Sarah Osborne, la blonde anglaise qui donne sa personnalité vocale à Allez Allez, déjà fatiguée par la bringue permanente, tombe raide amoureuse de Glenn Gregory, chanteur d’Heaven 17, et plaque tout sans sommation pour retourner en Albion, plus perfide que jamais. Elle propose d’ailleurs à Kris de venir avec Nico en Angleterre en laissant tomber les autres. Plan rejeté. Le groupe vient de voler le show en première partie de Kid Creole (…) à Forest National où, le 7 novembre 1982, 8 000 belges découvrent, une décennie avant dEUS et douze avant Girls In Hawaii, que le rock national a éventuellement l’étoffe des héros. Allez Allez prolonge encore l’aventure avec Jackie, vocaliste black de Detroit, mais la sauce tourne court et le groupe débande complètement en 1984.

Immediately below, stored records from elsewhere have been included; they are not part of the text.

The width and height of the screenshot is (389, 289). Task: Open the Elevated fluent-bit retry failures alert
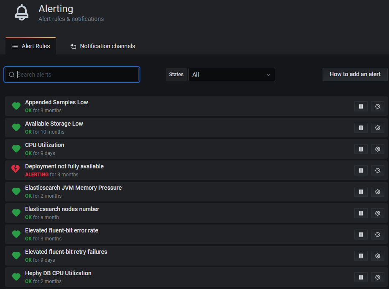[x=66, y=252]
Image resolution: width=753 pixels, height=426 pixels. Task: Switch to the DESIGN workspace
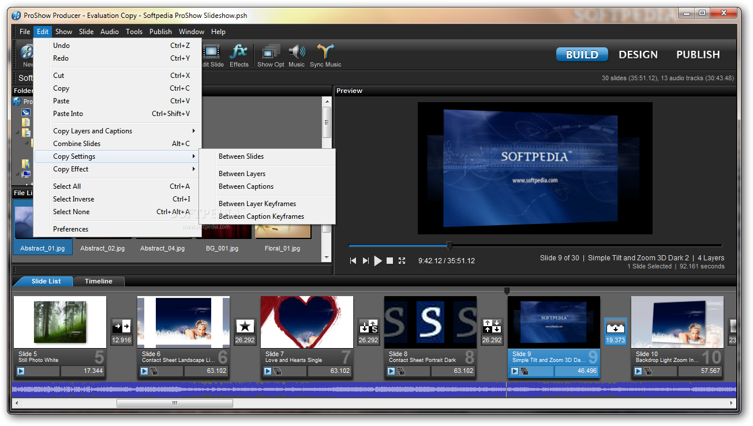click(638, 55)
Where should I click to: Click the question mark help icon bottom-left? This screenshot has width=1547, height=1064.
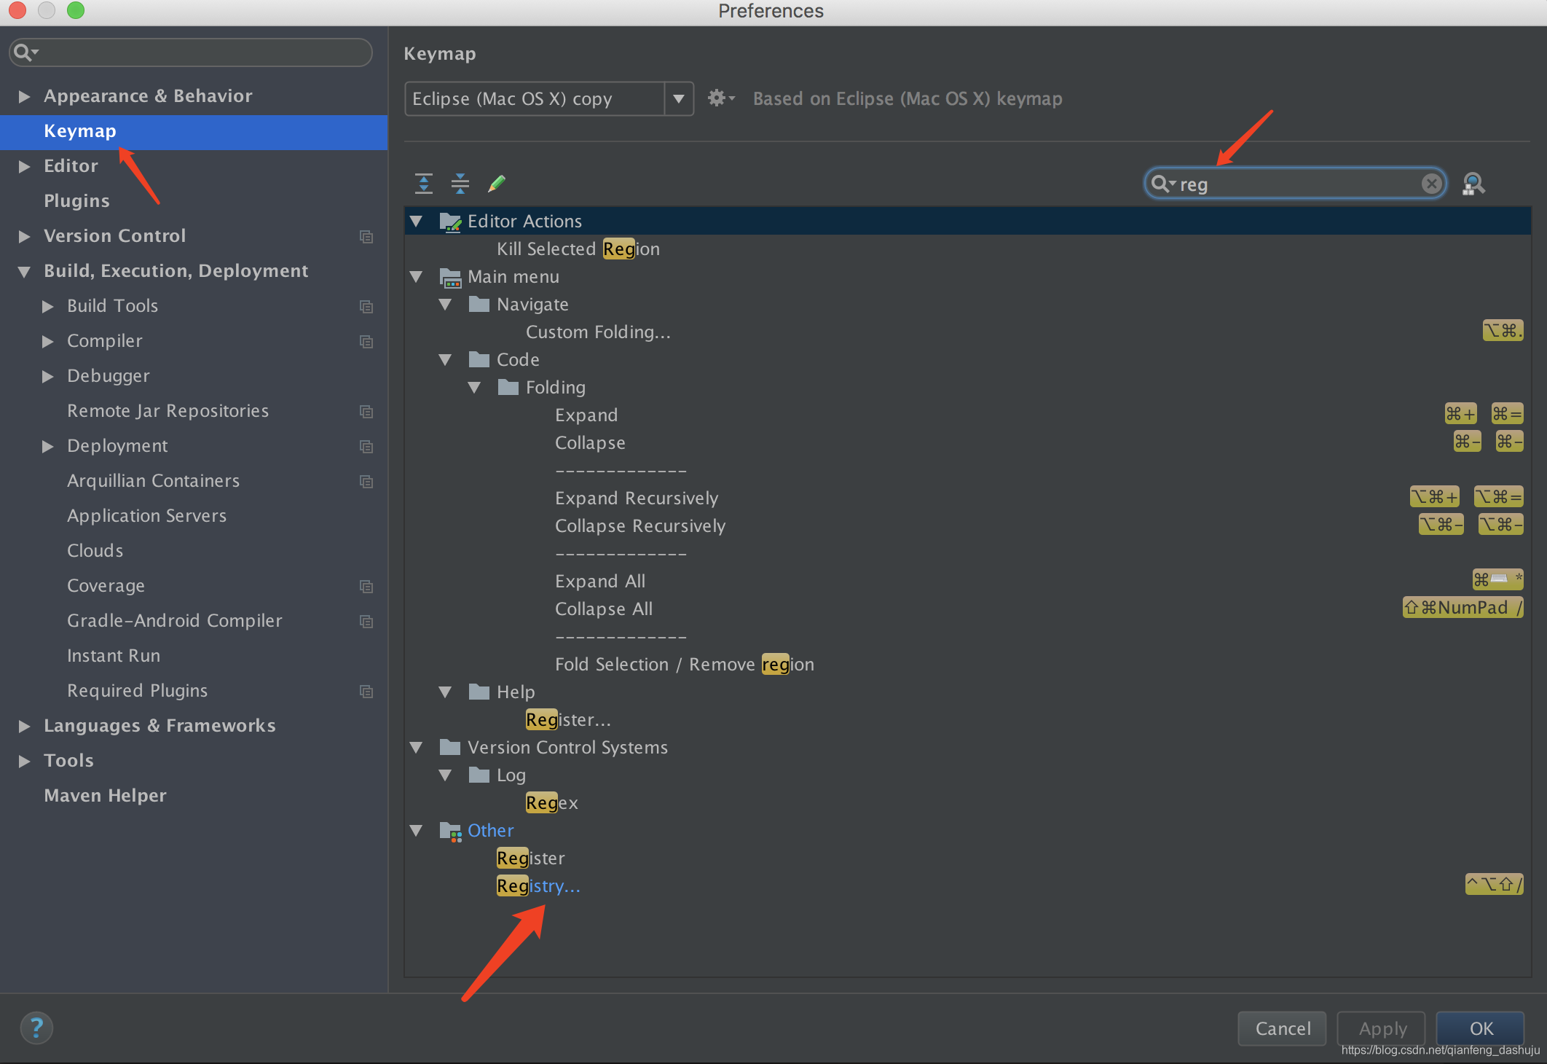click(x=36, y=1025)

Bond dans le temps: fin août 2016, Marka invite ses anciens comparses à secouer trois décennies de poussière pour deux morceaux lors d’une carte blanche aux Fêtes des Solidarités à Namur. Un an plus tard, sans remettre en cause leurs vies respectives, Marka, Kris, Robbie, Roland et leurs nouveaux complices s’excitent -à juste titre- sur l’intemporalité du turbo funk à la belge. Pour la suite, ils verront, ne voulant pas sacrifier les promesses d’un plaisir qui s’annonce immédiat.

(1) Monsieur Werchter, patron de Live Nation Belgique

• En concert le 22/07 aux Francofolies de Spa, le 12/08 au BSF, le 27/08 aux Solidarités à Namur. Marka a écrit Allez Allez, livre français-flamand, avec Marc Hellinckx, Editions Lamiroy, à paraître le 22/07.